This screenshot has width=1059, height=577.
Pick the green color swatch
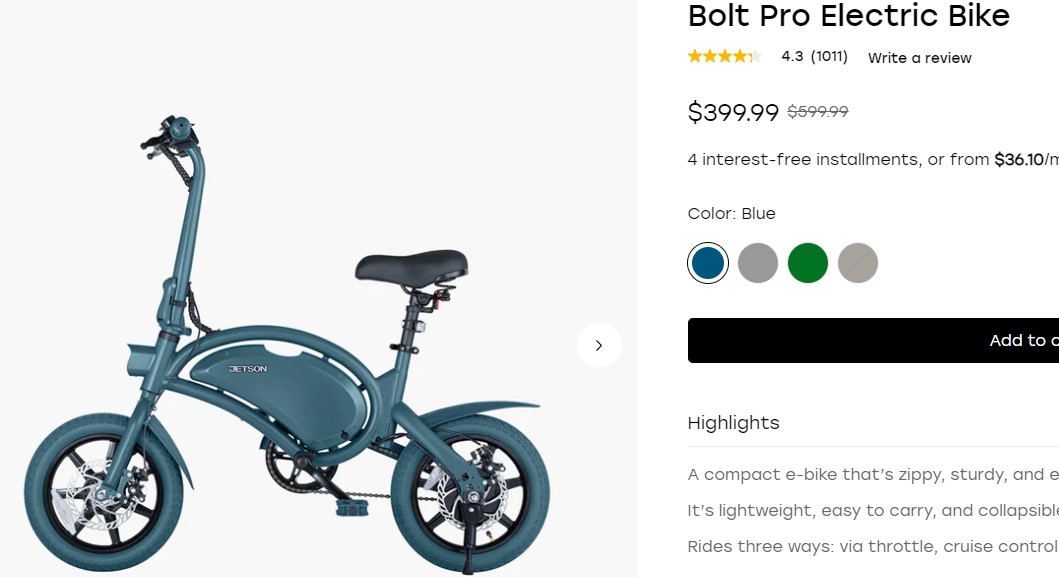coord(808,263)
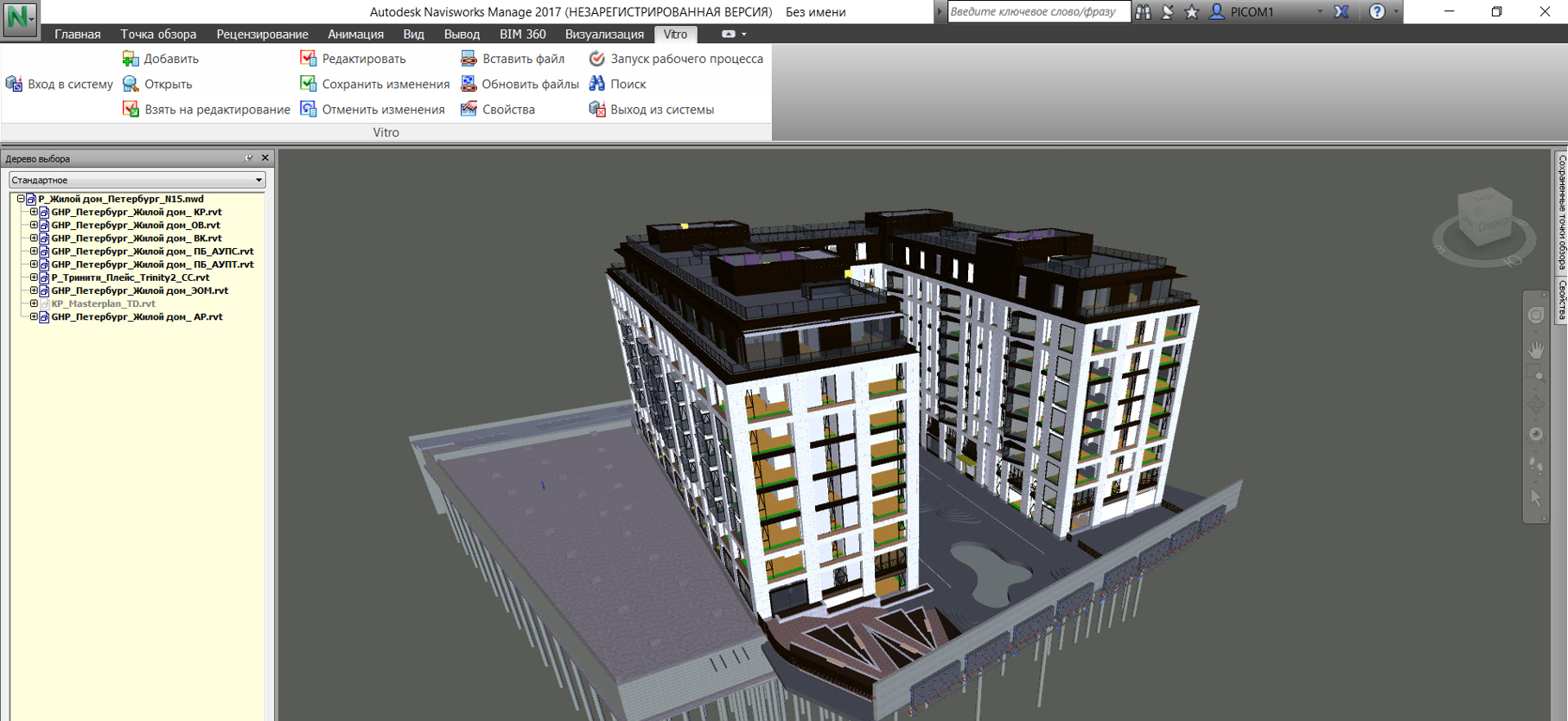Image resolution: width=1568 pixels, height=721 pixels.
Task: Click the Выход из системы icon
Action: point(596,109)
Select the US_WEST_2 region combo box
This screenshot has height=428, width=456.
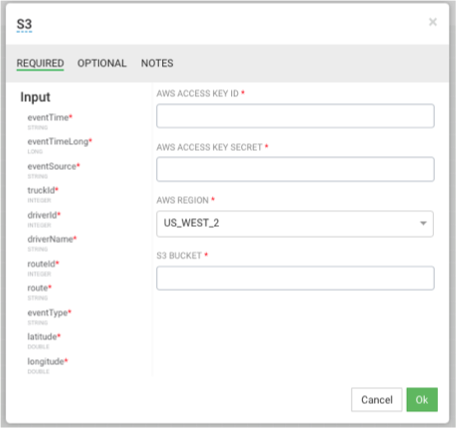tap(295, 223)
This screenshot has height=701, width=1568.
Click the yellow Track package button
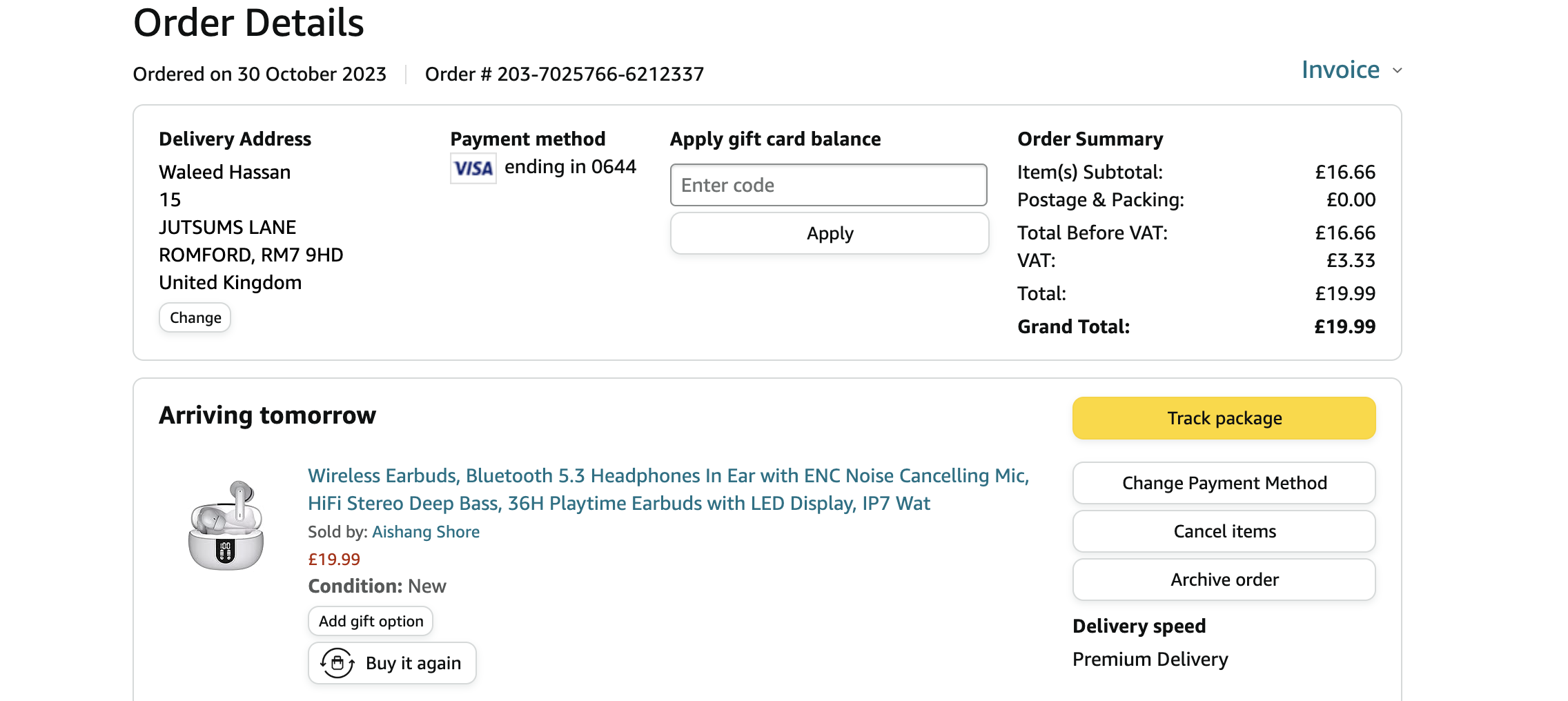click(1224, 418)
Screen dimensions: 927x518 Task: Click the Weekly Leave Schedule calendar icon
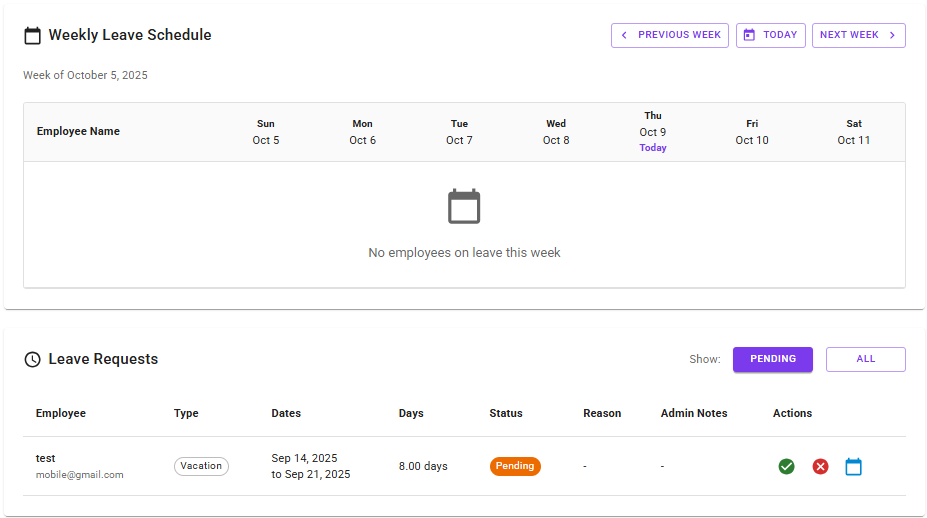[32, 35]
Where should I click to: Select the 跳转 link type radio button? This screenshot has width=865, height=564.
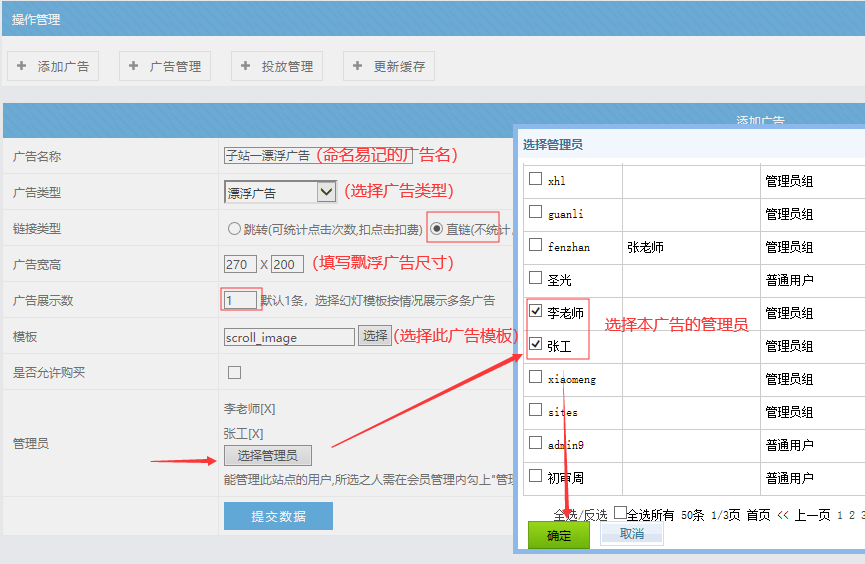(x=235, y=229)
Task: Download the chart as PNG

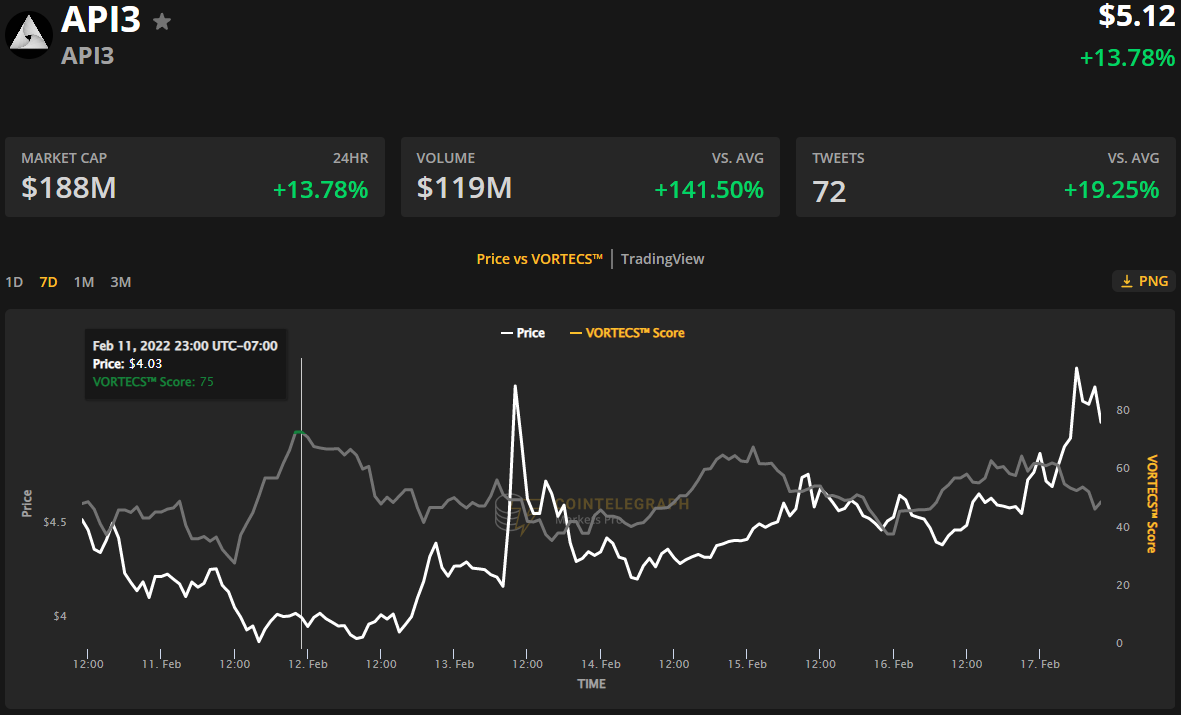Action: (x=1143, y=281)
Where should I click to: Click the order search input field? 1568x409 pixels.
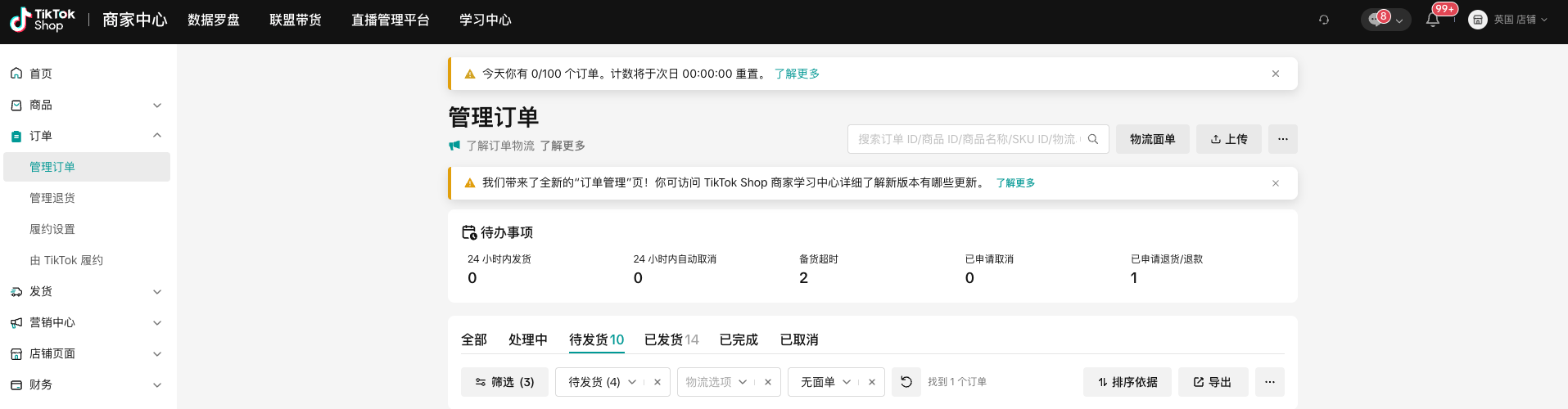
⁂
Exercise: What you output must be exactly the lines from the line with "Task: Download the chart as PNG" through the last line of the listing, pictures excluded.

Answer space:
Task: Download the chart as PNG

Action: (x=1143, y=281)
Where should I click to: Click the order search input field? 1568x409 pixels.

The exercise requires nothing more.